Artificial intelligence enhances cancer cell selection for HER2 gene amplification assessment in breast carcinoma
摘要
The evaluation of HER2 gene amplification is a time-consuming process that requires quantifying a large number of signals in cancer cells to ensure reproducible results, a task that can be assisted by image analysis (IA) tools. This study aimed to develop and validate an artificial intelligence-based cancer cell detection model for detecting breast carcinoma in bright-field in situ hybridization (ISH) whole-slide images, with the goal of improving cancer cell selection prior to the quantification of HER2 and CEP17 gene copies. The difference in IA performance was not statistically significant compared to visual assessment in quantifying the HER2/CEP17 ratio and average HER2 copy numbers per cell. However, IA with the Cancer Cell Detection Module (IA 2.0) quantified consistently higher values than IA without (IA 1.0).
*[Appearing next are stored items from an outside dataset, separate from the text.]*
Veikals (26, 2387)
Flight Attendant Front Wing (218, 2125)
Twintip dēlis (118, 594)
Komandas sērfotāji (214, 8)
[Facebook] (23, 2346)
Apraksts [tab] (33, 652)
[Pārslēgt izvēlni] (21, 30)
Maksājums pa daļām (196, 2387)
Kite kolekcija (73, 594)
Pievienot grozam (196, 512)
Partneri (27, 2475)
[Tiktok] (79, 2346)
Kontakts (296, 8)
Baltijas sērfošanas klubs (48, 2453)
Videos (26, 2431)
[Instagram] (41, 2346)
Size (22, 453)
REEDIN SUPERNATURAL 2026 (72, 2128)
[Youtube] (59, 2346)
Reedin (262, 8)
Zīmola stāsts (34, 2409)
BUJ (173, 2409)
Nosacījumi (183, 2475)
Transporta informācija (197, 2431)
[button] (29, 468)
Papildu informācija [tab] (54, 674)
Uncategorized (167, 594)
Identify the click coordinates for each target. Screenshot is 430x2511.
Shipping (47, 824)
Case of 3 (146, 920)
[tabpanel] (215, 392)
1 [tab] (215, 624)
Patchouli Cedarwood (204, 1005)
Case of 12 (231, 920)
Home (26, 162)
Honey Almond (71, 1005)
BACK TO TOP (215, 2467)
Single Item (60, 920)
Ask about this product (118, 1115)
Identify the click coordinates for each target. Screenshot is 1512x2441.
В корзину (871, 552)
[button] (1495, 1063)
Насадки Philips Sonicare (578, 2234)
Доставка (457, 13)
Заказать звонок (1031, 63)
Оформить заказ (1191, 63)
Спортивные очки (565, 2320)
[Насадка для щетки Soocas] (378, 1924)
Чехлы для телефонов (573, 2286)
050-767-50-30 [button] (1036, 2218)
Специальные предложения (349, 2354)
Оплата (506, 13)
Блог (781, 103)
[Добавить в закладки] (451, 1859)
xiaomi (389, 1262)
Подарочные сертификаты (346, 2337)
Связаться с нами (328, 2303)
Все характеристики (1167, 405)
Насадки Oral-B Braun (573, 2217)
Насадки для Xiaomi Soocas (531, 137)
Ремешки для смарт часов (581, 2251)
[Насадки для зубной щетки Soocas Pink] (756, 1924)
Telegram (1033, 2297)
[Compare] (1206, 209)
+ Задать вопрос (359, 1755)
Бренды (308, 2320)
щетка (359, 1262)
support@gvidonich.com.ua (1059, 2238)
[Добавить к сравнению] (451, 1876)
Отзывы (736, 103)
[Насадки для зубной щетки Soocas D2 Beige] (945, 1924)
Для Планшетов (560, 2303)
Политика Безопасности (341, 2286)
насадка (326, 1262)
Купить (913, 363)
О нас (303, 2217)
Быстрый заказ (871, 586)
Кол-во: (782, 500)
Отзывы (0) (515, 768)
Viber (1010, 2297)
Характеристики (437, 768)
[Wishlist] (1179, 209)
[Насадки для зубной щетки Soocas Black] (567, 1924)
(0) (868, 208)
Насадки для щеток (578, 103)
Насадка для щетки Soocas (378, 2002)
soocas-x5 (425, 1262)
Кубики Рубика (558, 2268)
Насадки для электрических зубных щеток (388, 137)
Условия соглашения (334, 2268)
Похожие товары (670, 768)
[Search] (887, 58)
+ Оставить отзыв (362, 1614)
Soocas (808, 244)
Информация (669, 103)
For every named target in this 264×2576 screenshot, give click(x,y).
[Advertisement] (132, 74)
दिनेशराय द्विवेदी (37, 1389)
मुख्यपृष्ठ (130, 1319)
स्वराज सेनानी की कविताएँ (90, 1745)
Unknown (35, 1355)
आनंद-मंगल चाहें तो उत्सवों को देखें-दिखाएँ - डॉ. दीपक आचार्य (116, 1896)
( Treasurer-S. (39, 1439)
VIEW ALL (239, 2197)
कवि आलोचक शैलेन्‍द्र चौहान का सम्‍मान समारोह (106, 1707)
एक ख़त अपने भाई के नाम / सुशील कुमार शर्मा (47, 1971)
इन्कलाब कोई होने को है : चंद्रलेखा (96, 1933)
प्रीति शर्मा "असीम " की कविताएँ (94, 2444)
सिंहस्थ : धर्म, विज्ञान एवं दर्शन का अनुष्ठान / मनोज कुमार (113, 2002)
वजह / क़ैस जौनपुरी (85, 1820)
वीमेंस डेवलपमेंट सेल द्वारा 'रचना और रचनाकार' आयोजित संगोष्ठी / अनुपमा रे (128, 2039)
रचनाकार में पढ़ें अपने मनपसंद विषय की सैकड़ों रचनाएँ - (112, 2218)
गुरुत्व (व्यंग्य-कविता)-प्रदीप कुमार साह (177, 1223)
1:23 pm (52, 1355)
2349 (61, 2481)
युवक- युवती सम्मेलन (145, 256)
Cancer cell detection in IA 1.0 showed 64% sensitivity, 83% specificity, and a positive predictive value (PPV) above 95% for samples with at least 84% cancer cellularity. IA 2.0 improved cancer cell detection sensitivity to 69% and specificity to 93%, achieving a PPV above 95% for samples with at least 66% cancer cellularity. IA 2.0 showed 95% concordance with visual scoring (k = 0.90), with 90% sensitivity and 100% specificity. Discordant cases required the selection of a second cancer cell-enriched region of interest, shifting classification from HER2-negative to HER2-positive. After correction, IA 2.0 achieved full agreement with visual classification (100%, k = 1.000), underscoring the critical role of the pathologist supervision in this assay.